5 minute read

Zahavy, T., Ben-Zrihem, N., & Mannor, S. (2016, June). Graying the black box: Understanding dqns. In International Conference on Machine Learning (pp. 1899-1908). PMLR.

My Objectives

To learn about an explainability technique for DQNs which I can use in my own project.

Paper Summary

The paper presents a technique to visualize activations of a DQN over a large state space using a high-dimensional visualization technique known as t-SNE. The paper augments t-SNE with additional state features like generation time, action taken, and other hand-crafted, domain-specific features. The authors use this visualization for DQNs trained in three different Atari game environments and present an analysis of the agent policy. The authors are able to identify a hierarchical policy and explain it qualitatively. They are also able to uncover unique features of the policy as well as states where the agent performs sub-optimally.


The visualization technique is applicable to learning algorithms which produce Q-value estimates for each state. It involves collecting data from visited states during the evaluation of a trained agent. The data recorded includes the Q-value estimates, generation time, termination signal, reward and played action. Also collected are hand-crafted features specific to each domain, such as player position, enemy position, number of lives etc.

The fact that the visited states are collected using the behaviour of a trained agent is noteworthy. I believe it might bias the data to only include optimal states as per the agent policy. It won’t include suboptimal states which are rarely visited by the agent, which might have unexpected or undesirable behaviour. The effect of learning from optimal states is discussed in Liu et. al. (2018) as being why their LMUT model performs better.

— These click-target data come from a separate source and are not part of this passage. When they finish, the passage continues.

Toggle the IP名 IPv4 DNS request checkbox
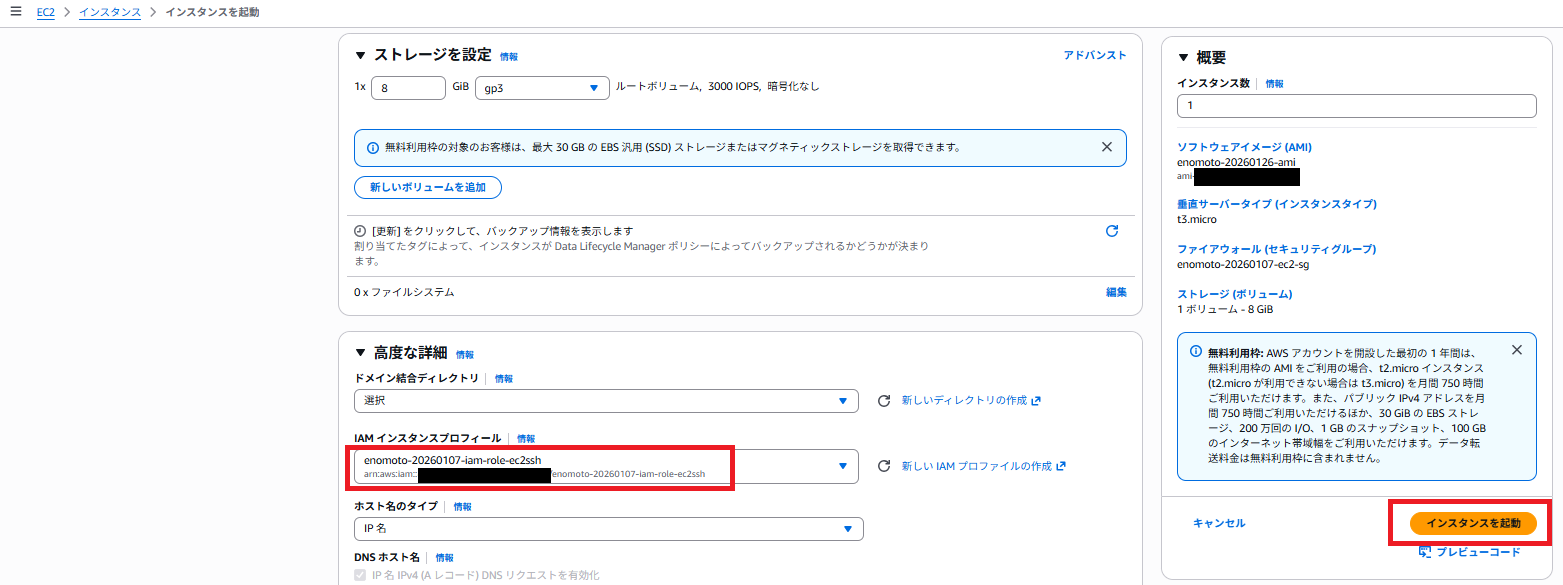Viewport: 1563px width, 585px height. (x=361, y=575)
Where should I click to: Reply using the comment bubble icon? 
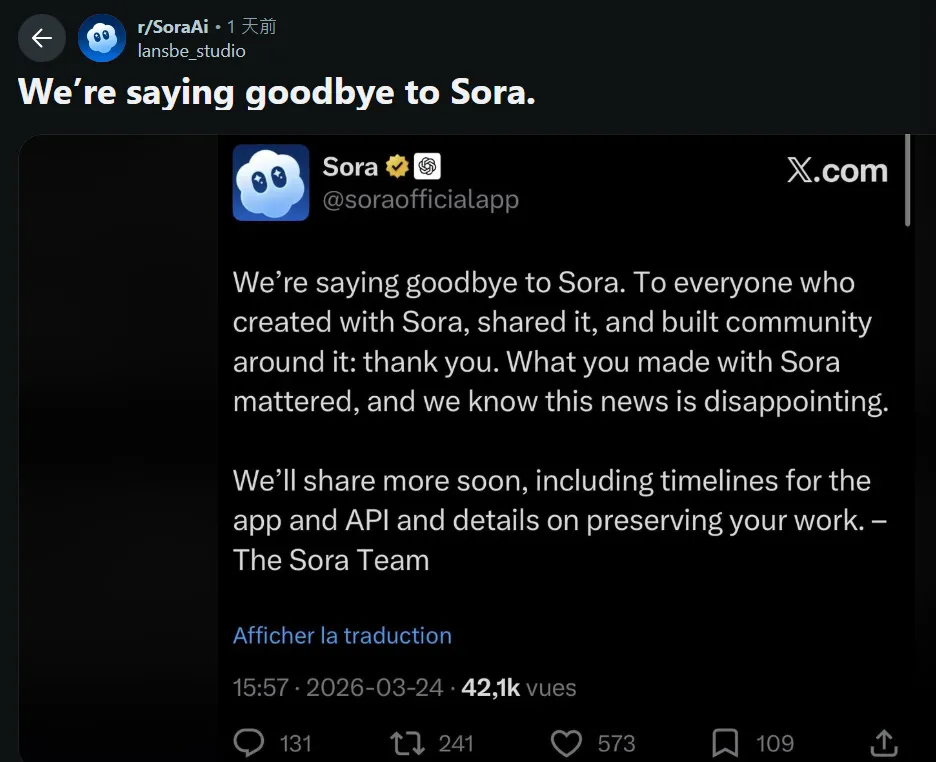pyautogui.click(x=248, y=742)
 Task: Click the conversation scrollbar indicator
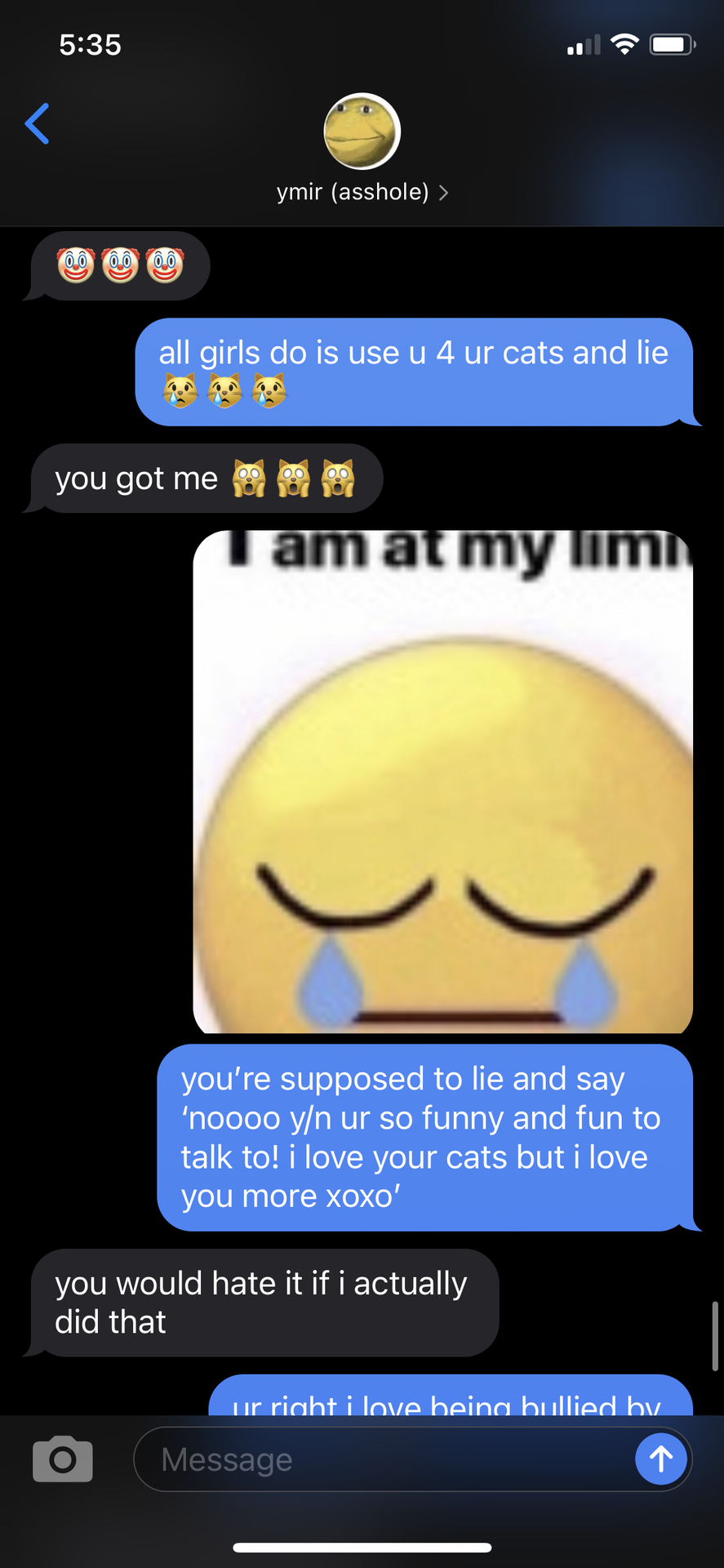point(715,1335)
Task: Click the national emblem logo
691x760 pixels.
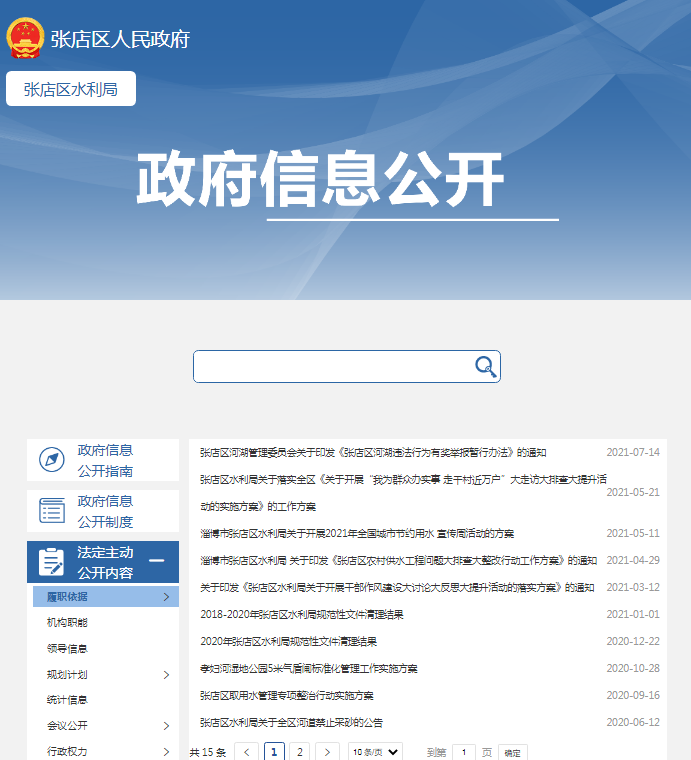Action: click(25, 38)
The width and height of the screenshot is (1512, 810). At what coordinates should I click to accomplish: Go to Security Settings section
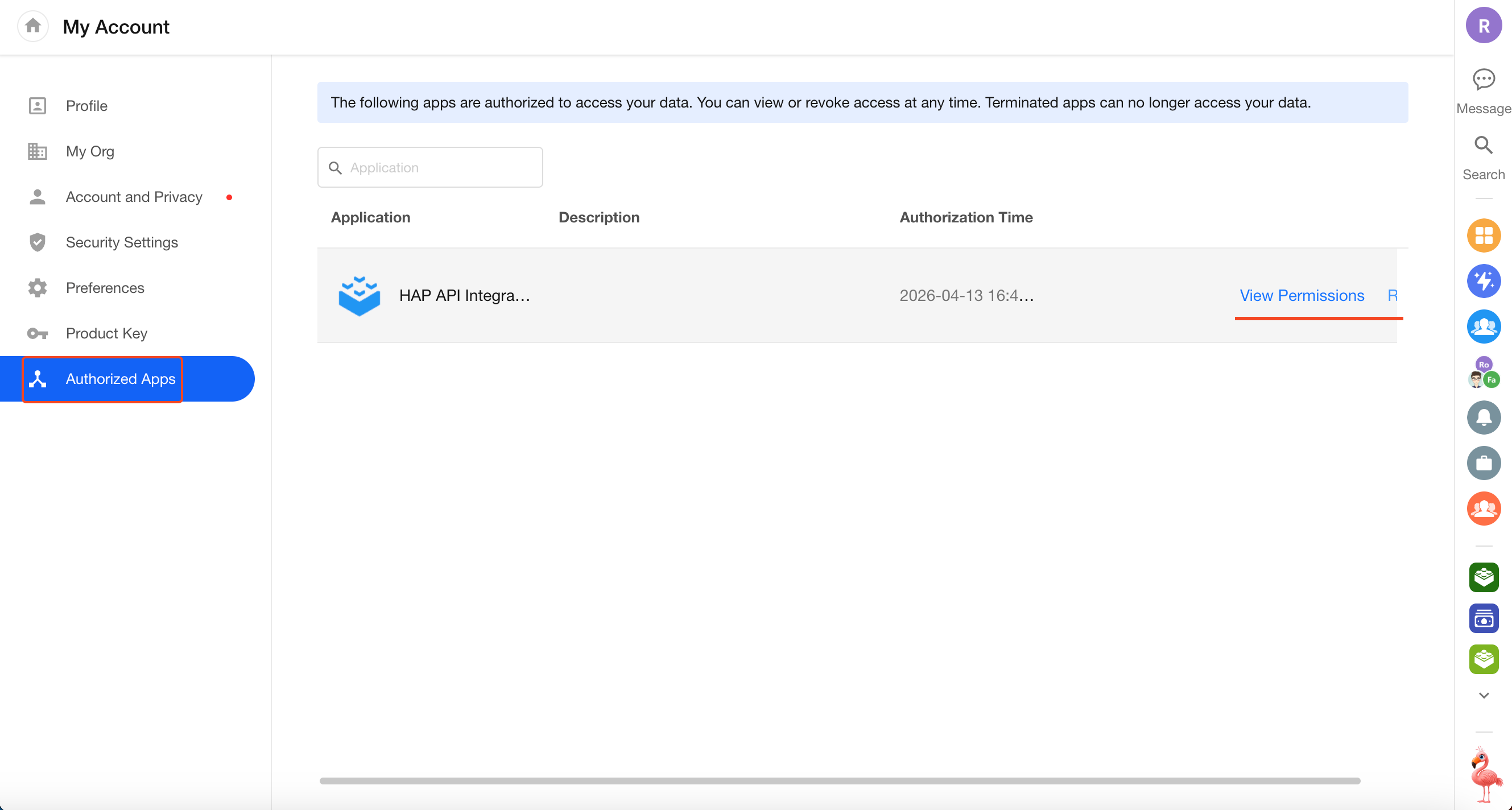[x=122, y=242]
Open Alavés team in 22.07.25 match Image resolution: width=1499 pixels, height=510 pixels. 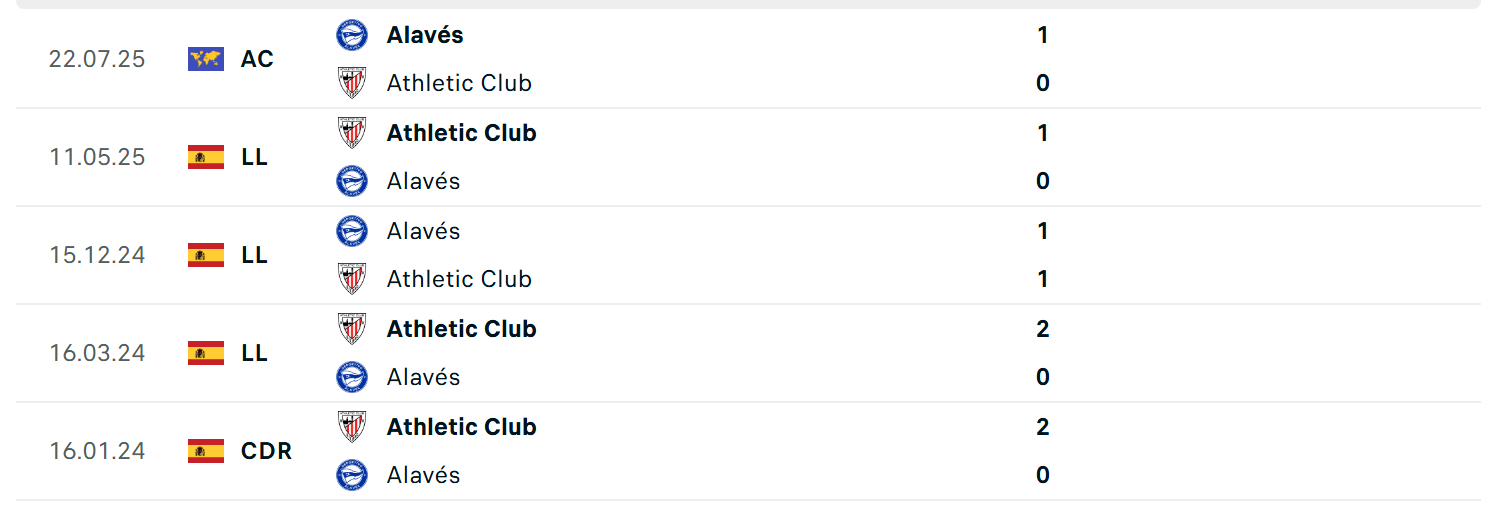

This state data is visualized using t-SNE to form a 3-D map. t-SNE is a non-linear dimensionality reduction method used mostly for visualizing high dimensional data. The points are coloured using a heat map based on the Q-value estimates. The points are clustered based on their identification as options - state space clusters which have a clear set of states serving as entry points, and terminal states. These represent sub-goals which are learned by the agent as part of its policy. Arrows are drawn from the entry to terminal states of a cluster. An example of this visualization from the paper for the Atari game Breakout is shown below.

Figure 2 from Zahavy et. al. (2016)

The method of identification of these clusters is not mentioned in the paper.

This visualization is presented in a GUI. Each point can be selected to display the state and a the feature values for it. Also shown is a saliency map which is the Jacobian of the network w.r.t. the input. It is used to display the pixels of the image which affect the Q-value prediction the most.

The paper does not describe a structured way to carry out analysis in order to uncover insights into the agent policy, or perhaps to identify undesirable or sub-optimal behaviour.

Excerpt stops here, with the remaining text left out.